• Exercise instructions
Could you repeat the whole listing below exactly as it stands?

Records supplied Block Start

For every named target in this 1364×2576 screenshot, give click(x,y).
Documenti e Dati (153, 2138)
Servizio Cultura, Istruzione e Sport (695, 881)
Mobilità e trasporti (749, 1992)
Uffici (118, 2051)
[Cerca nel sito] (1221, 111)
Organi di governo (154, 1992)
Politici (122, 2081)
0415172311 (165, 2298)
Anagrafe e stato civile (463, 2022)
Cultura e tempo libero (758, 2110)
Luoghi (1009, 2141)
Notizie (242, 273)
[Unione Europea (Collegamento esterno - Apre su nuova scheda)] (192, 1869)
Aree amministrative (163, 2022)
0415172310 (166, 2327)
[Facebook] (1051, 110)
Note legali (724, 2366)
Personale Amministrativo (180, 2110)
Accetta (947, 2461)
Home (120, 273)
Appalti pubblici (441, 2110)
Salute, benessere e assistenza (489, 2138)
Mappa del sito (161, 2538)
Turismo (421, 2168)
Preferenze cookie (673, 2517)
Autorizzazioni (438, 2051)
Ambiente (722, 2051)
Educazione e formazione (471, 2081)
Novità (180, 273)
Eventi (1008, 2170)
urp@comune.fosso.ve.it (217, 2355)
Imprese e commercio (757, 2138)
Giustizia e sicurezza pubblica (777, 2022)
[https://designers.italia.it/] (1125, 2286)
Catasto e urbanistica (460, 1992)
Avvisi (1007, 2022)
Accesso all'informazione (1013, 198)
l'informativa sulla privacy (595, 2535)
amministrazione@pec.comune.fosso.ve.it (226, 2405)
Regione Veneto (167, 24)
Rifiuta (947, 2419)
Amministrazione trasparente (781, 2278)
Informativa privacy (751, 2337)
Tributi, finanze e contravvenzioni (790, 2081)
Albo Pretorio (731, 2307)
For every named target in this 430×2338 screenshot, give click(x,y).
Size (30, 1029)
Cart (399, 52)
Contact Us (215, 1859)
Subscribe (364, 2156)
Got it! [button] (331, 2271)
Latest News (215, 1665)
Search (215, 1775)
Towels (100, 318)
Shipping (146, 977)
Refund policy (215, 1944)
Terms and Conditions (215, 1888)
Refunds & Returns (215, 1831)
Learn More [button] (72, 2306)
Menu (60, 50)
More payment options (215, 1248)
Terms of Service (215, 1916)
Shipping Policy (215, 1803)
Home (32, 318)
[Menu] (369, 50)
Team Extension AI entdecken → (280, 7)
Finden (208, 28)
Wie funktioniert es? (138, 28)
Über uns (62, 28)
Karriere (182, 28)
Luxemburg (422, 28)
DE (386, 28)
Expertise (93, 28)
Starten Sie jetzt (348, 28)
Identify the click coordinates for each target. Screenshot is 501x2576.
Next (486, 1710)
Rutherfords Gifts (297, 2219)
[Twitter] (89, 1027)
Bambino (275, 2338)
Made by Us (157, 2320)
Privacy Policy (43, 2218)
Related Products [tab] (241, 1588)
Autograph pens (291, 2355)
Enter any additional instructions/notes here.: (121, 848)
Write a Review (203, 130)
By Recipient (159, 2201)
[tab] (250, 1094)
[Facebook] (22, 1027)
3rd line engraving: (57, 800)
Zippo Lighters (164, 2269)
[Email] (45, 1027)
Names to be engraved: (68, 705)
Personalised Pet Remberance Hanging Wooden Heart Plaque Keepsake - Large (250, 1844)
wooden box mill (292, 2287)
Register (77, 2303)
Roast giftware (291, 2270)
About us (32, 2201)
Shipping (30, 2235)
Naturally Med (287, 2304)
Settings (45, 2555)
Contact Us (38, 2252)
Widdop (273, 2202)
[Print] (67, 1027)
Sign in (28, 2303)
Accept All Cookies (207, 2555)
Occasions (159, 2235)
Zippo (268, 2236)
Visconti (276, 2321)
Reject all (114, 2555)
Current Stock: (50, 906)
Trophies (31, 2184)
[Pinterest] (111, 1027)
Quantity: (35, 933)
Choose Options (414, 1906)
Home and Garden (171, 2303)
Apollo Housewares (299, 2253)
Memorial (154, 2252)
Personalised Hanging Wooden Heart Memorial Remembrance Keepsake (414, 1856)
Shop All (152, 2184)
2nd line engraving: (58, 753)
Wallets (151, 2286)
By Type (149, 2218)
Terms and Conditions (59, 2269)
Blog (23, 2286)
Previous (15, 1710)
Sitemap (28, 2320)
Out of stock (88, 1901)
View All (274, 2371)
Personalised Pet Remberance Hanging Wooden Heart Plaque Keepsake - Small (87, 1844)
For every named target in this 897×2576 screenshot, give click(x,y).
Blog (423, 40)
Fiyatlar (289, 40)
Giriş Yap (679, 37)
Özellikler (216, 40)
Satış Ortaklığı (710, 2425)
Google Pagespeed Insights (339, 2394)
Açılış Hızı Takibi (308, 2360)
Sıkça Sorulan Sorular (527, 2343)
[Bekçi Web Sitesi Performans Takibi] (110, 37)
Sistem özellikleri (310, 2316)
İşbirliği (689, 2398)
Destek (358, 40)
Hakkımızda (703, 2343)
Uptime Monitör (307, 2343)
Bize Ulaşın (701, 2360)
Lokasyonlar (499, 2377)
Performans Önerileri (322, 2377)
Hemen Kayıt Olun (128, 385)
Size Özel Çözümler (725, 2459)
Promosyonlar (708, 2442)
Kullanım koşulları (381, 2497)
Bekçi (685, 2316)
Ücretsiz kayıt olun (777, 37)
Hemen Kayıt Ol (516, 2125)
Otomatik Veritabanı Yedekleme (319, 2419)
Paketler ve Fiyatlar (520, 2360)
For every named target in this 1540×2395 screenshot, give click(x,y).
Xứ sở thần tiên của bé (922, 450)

Records supplied Block End

• Written answer
For every named target in this 1364×2576 screenshot, give click(x,y).
Documenti e Dati (153, 2138)
Servizio Cultura, Istruzione e Sport (695, 881)
Mobilità e trasporti (749, 1992)
Uffici (118, 2051)
[Cerca nel sito] (1221, 111)
Organi di governo (154, 1992)
Politici (122, 2081)
0415172311 (165, 2298)
Anagrafe e stato civile (463, 2022)
Cultura e tempo libero (758, 2110)
Luoghi (1009, 2141)
Notizie (242, 273)
[Unione Europea (Collegamento esterno - Apre su nuova scheda)] (192, 1869)
Aree amministrative (163, 2022)
0415172310 (166, 2327)
[Facebook] (1051, 110)
Note legali (724, 2366)
Personale Amministrativo (180, 2110)
Accetta (947, 2461)
Home (120, 273)
Appalti pubblici (441, 2110)
Salute, benessere e assistenza (489, 2138)
Mappa del sito (161, 2538)
Turismo (421, 2168)
Preferenze cookie (673, 2517)
Autorizzazioni (438, 2051)
Ambiente (722, 2051)
Educazione e formazione (471, 2081)
Novità (180, 273)
Eventi (1008, 2170)
urp@comune.fosso.ve.it (217, 2355)
Imprese e commercio (757, 2138)
Giustizia e sicurezza pubblica (777, 2022)
[https://designers.italia.it/] (1125, 2286)
Catasto e urbanistica (460, 1992)
Avvisi (1007, 2022)
Accesso all'informazione (1013, 198)
l'informativa sulla privacy (595, 2535)
amministrazione@pec.comune.fosso.ve.it (226, 2405)
Regione Veneto (167, 24)
Rifiuta (947, 2419)
Amministrazione trasparente (781, 2278)
Informativa privacy (751, 2337)
Tributi, finanze e contravvenzioni (790, 2081)
Albo Pretorio (731, 2307)
For every named target in this 430×2338 screenshot, give click(x,y).
Size (30, 1029)
Cart (399, 52)
Contact Us (215, 1859)
Subscribe (364, 2156)
Got it! [button] (331, 2271)
Latest News (215, 1665)
Search (215, 1775)
Towels (100, 318)
Shipping (146, 977)
Refund policy (215, 1944)
Terms and Conditions (215, 1888)
Refunds & Returns (215, 1831)
Learn More [button] (72, 2306)
Menu (60, 50)
More payment options (215, 1248)
Terms of Service (215, 1916)
Shipping Policy (215, 1803)
Home (32, 318)
[Menu] (369, 50)
Team Extension AI entdecken → (280, 7)
Finden (208, 28)
Wie funktioniert es? (138, 28)
Über uns (62, 28)
Karriere (182, 28)
Luxemburg (422, 28)
DE (386, 28)
Expertise (93, 28)
Starten Sie jetzt (348, 28)
Identify the click coordinates for each target. Screenshot is 501x2576.
Next (486, 1710)
Rutherfords Gifts (297, 2219)
[Twitter] (89, 1027)
Bambino (275, 2338)
Made by Us (157, 2320)
Privacy Policy (43, 2218)
Related Products [tab] (241, 1588)
Autograph pens (291, 2355)
Enter any additional instructions/notes here.: (121, 848)
Write a Review (203, 130)
By Recipient (159, 2201)
[tab] (250, 1094)
[Facebook] (22, 1027)
3rd line engraving: (57, 800)
Zippo Lighters (164, 2269)
[Email] (45, 1027)
Names to be engraved: (68, 705)
Personalised Pet Remberance Hanging Wooden Heart Plaque Keepsake - Large (250, 1844)
wooden box mill (292, 2287)
Register (77, 2303)
Roast giftware (291, 2270)
About us (32, 2201)
Shipping (30, 2235)
Naturally Med (287, 2304)
Settings (45, 2555)
Contact Us (38, 2252)
Widdop (273, 2202)
[Print] (67, 1027)
Sign in (28, 2303)
Accept All Cookies (207, 2555)
Occasions (159, 2235)
Zippo (268, 2236)
Visconti (276, 2321)
Reject all (114, 2555)
Current Stock: (50, 906)
Trophies (31, 2184)
[Pinterest] (111, 1027)
Quantity: (35, 933)
Choose Options (414, 1906)
Home and Garden (171, 2303)
Apollo Housewares (299, 2253)
Memorial (154, 2252)
Personalised Hanging Wooden Heart Memorial Remembrance Keepsake (414, 1856)
Shop All (152, 2184)
2nd line engraving: (58, 753)
Wallets (151, 2286)
By Type (149, 2218)
Terms and Conditions (59, 2269)
Blog (23, 2286)
Previous (15, 1710)
Sitemap (28, 2320)
Out of stock (88, 1901)
View All (274, 2371)
Personalised Pet Remberance Hanging Wooden Heart Plaque Keepsake - Small (87, 1844)
For every named target in this 897×2576 screenshot, give click(x,y).
Blog (423, 40)
Fiyatlar (289, 40)
Giriş Yap (679, 37)
Özellikler (216, 40)
Satış Ortaklığı (710, 2425)
Google Pagespeed Insights (339, 2394)
Açılış Hızı Takibi (308, 2360)
Sıkça Sorulan Sorular (527, 2343)
[Bekçi Web Sitesi Performans Takibi] (110, 37)
Sistem özellikleri (310, 2316)
İşbirliği (689, 2398)
Destek (358, 40)
Hakkımızda (703, 2343)
Uptime Monitör (307, 2343)
Bize Ulaşın (701, 2360)
Lokasyonlar (499, 2377)
Performans Önerileri (322, 2377)
Hemen Kayıt Olun (128, 385)
Size Özel Çözümler (725, 2459)
Promosyonlar (708, 2442)
Kullanım koşulları (381, 2497)
Bekçi (685, 2316)
Ücretsiz kayıt olun (777, 37)
Hemen Kayıt Ol (516, 2125)
Otomatik Veritabanı Yedekleme (319, 2419)
Paketler ve Fiyatlar (520, 2360)
For every named target in this 1540×2395 screenshot, give click(x,y).
Xứ sở thần tiên của bé (922, 450)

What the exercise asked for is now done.